Chasing the Ghost Proteome in the Dark matter

Emerging evidence shows that translation from non-canonical open reading frames (ORFs) produces a diverse set of biologically active proteins. These ORFs reside in 5' and 3' untranslated regions, long non-coding RNAs, overlapping frames within annotated genes (dual coding), pseudogenes, and can initiate at non-AUG start codons. The resulting products, variously termed microproteins, small proteins (smPROTs), small ORF-encoded peptides (SEPs), and alternative proteins (AltProts), modulate fundamental cellular processes, including metabolic flux and epigenetic regulation. We consolidate these entities under the umbrella of the ghost proteome, a functional proteome arising from the genome's presumed "dark matter." This concept is distinct from the dark proteome, which refers to regions of canonical proteins lacking structural, functional, or experimental annotation and is not necessarily derived from non-canonical loci.
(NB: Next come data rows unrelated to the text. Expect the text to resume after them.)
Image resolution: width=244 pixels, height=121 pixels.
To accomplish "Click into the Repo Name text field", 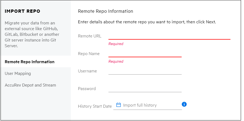I will (145, 53).
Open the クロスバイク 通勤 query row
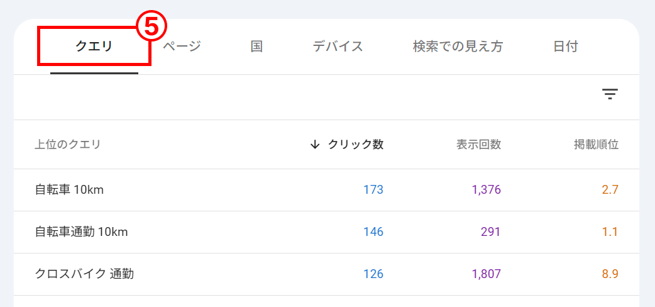 point(327,274)
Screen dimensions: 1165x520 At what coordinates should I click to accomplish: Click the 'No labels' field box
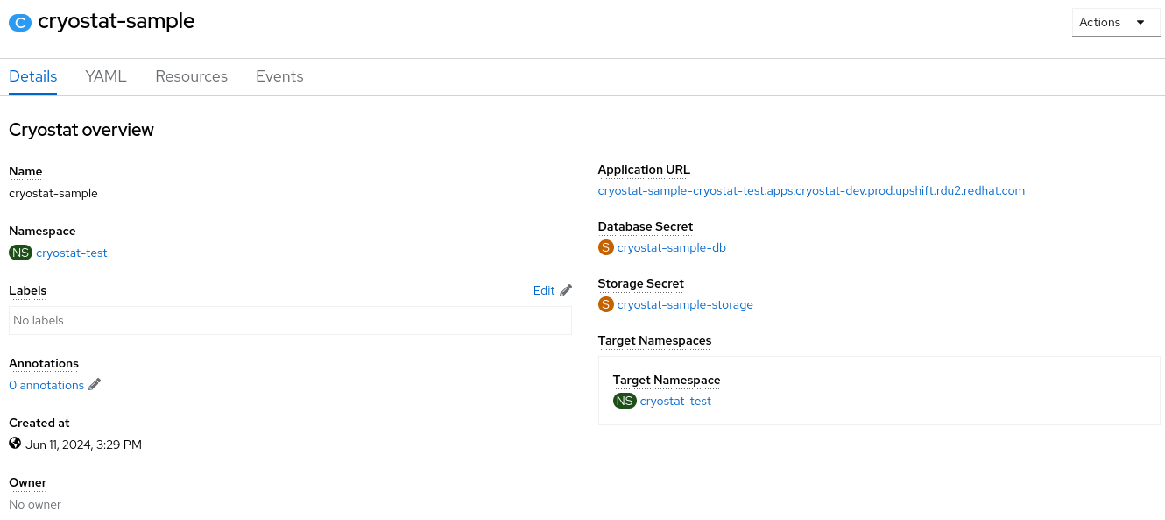click(x=289, y=320)
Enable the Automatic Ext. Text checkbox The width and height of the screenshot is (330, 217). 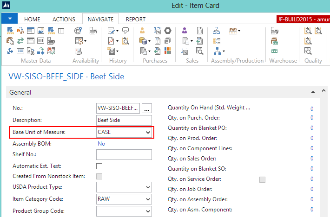click(x=99, y=166)
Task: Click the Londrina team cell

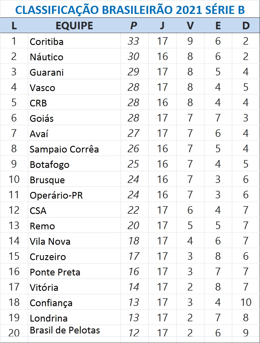Action: coord(49,318)
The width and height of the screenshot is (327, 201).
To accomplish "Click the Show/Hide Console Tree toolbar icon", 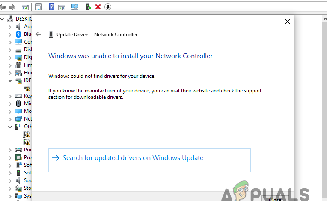I will 25,7.
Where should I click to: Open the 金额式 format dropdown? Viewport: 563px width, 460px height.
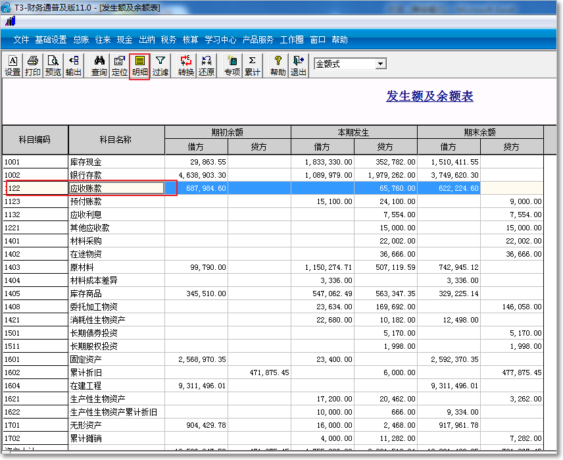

Recognizing the ghost proteome expands the boundary of what is considered protein-coding, demands harmonized nomenclature and database integration, and motivates systematic discovery and functional characterization. By reframing sequences once dismissed as non-coding or "junk," the ghost proteome compels a re-evaluation of genome annotation and reveals new opportunities to interrogate biology and disease.